=== Work required ===
Every line below that carries the word "computer" needs to be copied.

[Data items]
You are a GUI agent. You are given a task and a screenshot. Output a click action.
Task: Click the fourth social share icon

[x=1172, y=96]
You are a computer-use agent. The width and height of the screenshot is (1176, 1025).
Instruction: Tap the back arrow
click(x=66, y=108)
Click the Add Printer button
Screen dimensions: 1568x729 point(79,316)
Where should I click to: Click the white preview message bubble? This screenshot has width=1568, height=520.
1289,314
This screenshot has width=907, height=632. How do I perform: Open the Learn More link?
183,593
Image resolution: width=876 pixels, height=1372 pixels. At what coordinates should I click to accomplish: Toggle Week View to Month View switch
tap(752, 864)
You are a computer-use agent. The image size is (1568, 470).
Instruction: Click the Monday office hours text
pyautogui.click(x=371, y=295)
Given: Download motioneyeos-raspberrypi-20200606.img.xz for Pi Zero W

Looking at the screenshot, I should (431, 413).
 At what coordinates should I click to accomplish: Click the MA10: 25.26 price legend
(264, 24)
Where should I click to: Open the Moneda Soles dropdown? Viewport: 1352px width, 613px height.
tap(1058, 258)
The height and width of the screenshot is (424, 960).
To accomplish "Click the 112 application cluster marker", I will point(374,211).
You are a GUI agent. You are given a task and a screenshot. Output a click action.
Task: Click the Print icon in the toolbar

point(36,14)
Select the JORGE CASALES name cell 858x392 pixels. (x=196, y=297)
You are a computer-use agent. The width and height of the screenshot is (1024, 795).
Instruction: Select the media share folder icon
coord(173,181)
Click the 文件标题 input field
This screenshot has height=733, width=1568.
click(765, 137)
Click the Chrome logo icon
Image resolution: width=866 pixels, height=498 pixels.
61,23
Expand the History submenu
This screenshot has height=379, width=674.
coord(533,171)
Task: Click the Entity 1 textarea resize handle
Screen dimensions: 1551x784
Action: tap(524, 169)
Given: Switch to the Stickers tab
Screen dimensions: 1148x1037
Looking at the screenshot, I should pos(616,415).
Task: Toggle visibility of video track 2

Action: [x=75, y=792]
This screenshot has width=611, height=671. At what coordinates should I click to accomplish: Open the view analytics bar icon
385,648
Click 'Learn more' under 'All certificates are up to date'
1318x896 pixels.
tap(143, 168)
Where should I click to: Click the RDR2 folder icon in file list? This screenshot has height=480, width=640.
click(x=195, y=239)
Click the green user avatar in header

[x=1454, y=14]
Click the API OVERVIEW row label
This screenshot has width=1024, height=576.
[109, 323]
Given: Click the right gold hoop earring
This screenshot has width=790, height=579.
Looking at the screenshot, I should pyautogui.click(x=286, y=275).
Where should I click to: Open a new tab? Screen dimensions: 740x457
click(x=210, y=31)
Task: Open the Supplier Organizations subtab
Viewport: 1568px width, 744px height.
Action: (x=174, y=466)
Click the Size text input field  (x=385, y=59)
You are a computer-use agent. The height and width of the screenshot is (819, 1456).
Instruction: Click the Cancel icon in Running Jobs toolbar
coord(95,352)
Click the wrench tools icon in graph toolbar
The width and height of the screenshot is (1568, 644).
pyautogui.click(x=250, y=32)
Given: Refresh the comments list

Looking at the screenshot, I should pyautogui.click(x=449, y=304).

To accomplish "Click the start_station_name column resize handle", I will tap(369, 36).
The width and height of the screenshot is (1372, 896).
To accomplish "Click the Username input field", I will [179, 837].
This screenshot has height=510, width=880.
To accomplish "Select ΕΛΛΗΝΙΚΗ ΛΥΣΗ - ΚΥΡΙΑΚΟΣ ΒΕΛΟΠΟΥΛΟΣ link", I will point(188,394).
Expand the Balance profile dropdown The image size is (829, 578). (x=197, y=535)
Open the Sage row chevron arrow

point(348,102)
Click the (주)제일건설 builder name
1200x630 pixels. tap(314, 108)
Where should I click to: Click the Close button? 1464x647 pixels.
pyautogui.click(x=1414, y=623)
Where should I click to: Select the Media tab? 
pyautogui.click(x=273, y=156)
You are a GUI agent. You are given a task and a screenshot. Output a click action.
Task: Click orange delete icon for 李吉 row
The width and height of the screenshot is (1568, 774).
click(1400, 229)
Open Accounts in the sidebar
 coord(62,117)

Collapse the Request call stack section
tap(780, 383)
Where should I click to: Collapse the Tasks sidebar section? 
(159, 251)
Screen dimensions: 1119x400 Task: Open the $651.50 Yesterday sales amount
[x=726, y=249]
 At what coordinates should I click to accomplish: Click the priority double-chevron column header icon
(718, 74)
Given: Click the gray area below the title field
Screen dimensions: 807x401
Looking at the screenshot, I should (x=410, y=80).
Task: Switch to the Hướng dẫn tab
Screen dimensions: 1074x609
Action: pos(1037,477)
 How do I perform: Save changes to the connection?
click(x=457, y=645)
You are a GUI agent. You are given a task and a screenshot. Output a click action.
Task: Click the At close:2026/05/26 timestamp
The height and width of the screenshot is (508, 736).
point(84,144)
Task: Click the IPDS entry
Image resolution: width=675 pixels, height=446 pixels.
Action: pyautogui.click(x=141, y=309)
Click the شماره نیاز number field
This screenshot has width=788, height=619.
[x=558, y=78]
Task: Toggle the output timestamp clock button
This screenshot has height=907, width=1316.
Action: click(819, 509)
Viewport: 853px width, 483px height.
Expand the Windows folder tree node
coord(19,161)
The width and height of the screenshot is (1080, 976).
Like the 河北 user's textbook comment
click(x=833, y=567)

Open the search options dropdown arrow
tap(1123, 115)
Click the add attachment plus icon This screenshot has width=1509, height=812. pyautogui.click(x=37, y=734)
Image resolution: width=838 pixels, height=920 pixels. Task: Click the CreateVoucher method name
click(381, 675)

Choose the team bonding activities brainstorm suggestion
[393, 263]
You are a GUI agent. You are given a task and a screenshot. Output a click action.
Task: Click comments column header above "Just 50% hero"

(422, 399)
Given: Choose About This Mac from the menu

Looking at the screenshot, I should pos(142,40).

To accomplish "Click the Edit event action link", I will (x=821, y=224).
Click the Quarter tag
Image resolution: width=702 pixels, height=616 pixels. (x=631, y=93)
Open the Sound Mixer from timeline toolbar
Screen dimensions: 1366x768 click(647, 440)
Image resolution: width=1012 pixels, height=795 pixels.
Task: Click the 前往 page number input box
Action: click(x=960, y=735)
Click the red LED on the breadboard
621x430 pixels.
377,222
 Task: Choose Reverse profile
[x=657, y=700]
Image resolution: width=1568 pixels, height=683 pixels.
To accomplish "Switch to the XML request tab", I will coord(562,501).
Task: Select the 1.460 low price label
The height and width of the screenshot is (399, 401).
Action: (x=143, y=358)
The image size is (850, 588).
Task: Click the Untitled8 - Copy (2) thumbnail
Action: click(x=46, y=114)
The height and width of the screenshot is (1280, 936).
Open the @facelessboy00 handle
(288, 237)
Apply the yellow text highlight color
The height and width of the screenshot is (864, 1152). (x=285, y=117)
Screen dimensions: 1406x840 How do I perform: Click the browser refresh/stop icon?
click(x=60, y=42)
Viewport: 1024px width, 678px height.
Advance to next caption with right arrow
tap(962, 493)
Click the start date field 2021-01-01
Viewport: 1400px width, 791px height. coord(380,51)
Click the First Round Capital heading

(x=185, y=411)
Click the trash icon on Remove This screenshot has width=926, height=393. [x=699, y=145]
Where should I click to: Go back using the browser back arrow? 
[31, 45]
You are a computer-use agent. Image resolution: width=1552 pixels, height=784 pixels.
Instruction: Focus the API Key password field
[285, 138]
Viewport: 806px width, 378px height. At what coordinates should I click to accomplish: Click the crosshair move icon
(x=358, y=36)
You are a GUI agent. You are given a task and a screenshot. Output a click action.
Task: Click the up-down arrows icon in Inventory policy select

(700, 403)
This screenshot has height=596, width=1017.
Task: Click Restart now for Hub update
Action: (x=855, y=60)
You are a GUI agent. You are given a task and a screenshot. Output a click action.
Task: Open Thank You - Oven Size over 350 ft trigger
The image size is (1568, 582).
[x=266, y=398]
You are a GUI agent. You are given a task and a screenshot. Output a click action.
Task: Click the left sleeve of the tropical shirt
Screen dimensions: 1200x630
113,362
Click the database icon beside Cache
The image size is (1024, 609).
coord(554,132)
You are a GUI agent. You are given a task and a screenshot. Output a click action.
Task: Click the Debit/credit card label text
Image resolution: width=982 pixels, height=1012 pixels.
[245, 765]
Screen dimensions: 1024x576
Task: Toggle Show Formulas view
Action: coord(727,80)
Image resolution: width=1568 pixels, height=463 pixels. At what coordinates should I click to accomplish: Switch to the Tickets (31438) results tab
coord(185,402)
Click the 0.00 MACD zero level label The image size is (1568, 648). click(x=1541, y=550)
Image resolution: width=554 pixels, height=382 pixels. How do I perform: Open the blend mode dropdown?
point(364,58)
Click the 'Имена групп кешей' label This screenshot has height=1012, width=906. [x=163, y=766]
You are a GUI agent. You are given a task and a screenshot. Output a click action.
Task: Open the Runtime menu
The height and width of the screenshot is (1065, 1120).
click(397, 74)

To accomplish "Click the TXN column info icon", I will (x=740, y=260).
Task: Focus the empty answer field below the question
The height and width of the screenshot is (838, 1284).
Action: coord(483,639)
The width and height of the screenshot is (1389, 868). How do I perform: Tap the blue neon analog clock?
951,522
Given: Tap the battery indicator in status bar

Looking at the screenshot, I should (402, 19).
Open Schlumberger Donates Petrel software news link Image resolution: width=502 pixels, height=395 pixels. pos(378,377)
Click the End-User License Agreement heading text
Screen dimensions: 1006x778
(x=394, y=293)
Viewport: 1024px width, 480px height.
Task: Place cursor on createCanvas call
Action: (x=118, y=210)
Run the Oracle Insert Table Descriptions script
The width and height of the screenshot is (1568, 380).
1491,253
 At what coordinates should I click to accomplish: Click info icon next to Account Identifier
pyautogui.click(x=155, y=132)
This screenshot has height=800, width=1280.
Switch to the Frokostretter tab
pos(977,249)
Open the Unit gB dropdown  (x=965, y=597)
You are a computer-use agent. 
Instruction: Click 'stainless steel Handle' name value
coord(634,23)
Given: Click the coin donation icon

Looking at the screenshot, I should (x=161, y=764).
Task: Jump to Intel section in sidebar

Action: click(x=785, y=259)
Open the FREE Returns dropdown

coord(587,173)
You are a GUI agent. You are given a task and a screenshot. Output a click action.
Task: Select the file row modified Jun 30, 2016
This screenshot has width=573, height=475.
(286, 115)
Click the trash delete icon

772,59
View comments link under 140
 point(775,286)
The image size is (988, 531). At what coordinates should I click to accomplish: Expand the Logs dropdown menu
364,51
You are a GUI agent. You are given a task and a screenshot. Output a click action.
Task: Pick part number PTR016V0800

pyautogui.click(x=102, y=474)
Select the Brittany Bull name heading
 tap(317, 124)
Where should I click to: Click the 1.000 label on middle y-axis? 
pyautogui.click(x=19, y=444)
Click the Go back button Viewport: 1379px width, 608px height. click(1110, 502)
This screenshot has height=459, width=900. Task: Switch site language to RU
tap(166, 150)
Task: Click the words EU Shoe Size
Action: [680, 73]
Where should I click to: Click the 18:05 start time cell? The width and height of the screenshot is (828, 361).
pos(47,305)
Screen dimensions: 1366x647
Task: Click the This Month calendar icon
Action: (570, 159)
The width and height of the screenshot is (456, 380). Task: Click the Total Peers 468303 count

=== Output for this exercise ===
You are a computer-use agent. The width and height of the screenshot is (1176, 1025).
You are a computer-use agent. The image size is (1568, 470).
You are a computer-use agent. The width and height of the screenshot is (1024, 795).
You are a computer-use agent. The height and width of the screenshot is (819, 1456).
You are a computer-use agent. Image resolution: width=1552 pixels, height=784 pixels.
You are a computer-use agent. 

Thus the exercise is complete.